Salah satu
parameter kemajuan suatu bangsa dapat dilihat dari sejauh mana bangsa itu
memperhatikan masalah pendidikan rakyatnya. Pendidikan di negeri ini telah
berlangsung berpuluh-puluh tahun yang lalu, bahkan semenjak negeri ini belum
terjajah oleh para imperialis. Namun ironisnya output pendidikan pada masa
silam mampu mengangkat negeri ini di kancah Internasional, bahkan Malasyia yang
terkenal dengan menara kembar tertinggi di dunia itu dulu pernah mengirim
putra-putri terbaik bangsanya untuk menuntut ilmu di negeri kita.

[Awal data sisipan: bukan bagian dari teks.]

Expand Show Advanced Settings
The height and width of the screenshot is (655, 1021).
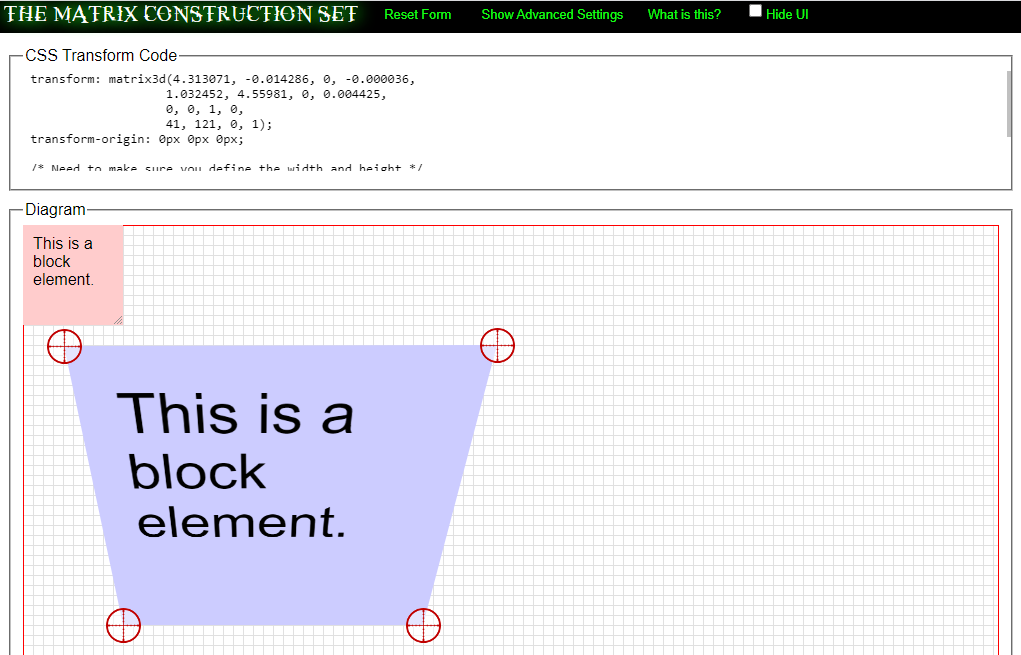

Kini seiring
dengan perkembangan zaman, akses teknologi dan informasi yang semakin canggih,
persinggungan antar peradaban semakin intens terjadi, hingga tukar-menukar
kebudayaan tak terhindarkan, malah jusru membuat pendidikan negeri ini semakin
kacau dan tidak jelas arah anginnya.
Apa yang terjadi
di negeri kita ini sungguh sangat memprihatinkan, pemerintah hampir tidak lagi
memperhatikan pendidikan rakyatnya hingga lembaga-lembaga pendidikannya hidup
segan mati tak mau. Sementara yang swasta yang tidak disubsidi merasa harus
survive, hingga biaya pendidikan hampir menyentuh langit, menguras kantong-kantong
rakyat. Masalah kualitas, silahkan tanyakan pada mereka yang menganggur??
Suatu argumentasi
logis, jika memang pendidikannya berkualitas, lalu mengapa kondisi bangsa ini
semakin terpuruk, banyak yang tak mampu mengecap bangku sekolah, lapangan
pekerjaan makin sempit sementara pengangguran membludak, moral masyarakatnya
semakin terdegradasi, kepercayaan terhadap Yang Maha Kuasa semakin memudar dan
bahkan makin hari semakin mempertanyakan kekuasaan-Nya dan otoritasnya. Efek
dari semua itu adalah meningkatnya kriminalitas dimana-mana, mulai dari yang
berkerah putih hingga yang tak berkerah, mulai dari akar yang besar hingga akar
rumput, dan mulai dari raja yang besar hingga raja-raja kecil. Semuanya telah
tersistematisasi, bahkan dilegalisasikan dalam hukum, hingga mungkin perlu
revolusi untuk mengubahnya karena sangat kompleksnya, bukan hanya reformasi,
apalagi reformasi yang telah berjalan kini mengalami kemogokan. Namun
masalahnya kini adalah siapa yang siap untuk memulainya, dari mana dan kemana
arahnya?
Kita coba lihat
sekilas model pendidikan yang berkembang; ketika kita kecil dulu pasti kita
pernah diajarkan tentang akhlak, etika, norma-norma yang harus diikuti dalam
suatu masyarakat dan sebagainya entah apa namanya, tapi anehnya semua itu
hampir nyaris tak berbekas sama sekali ketika kita dewasa dan bahkan kian
terkikis beriringan dengan berlalunya waktu.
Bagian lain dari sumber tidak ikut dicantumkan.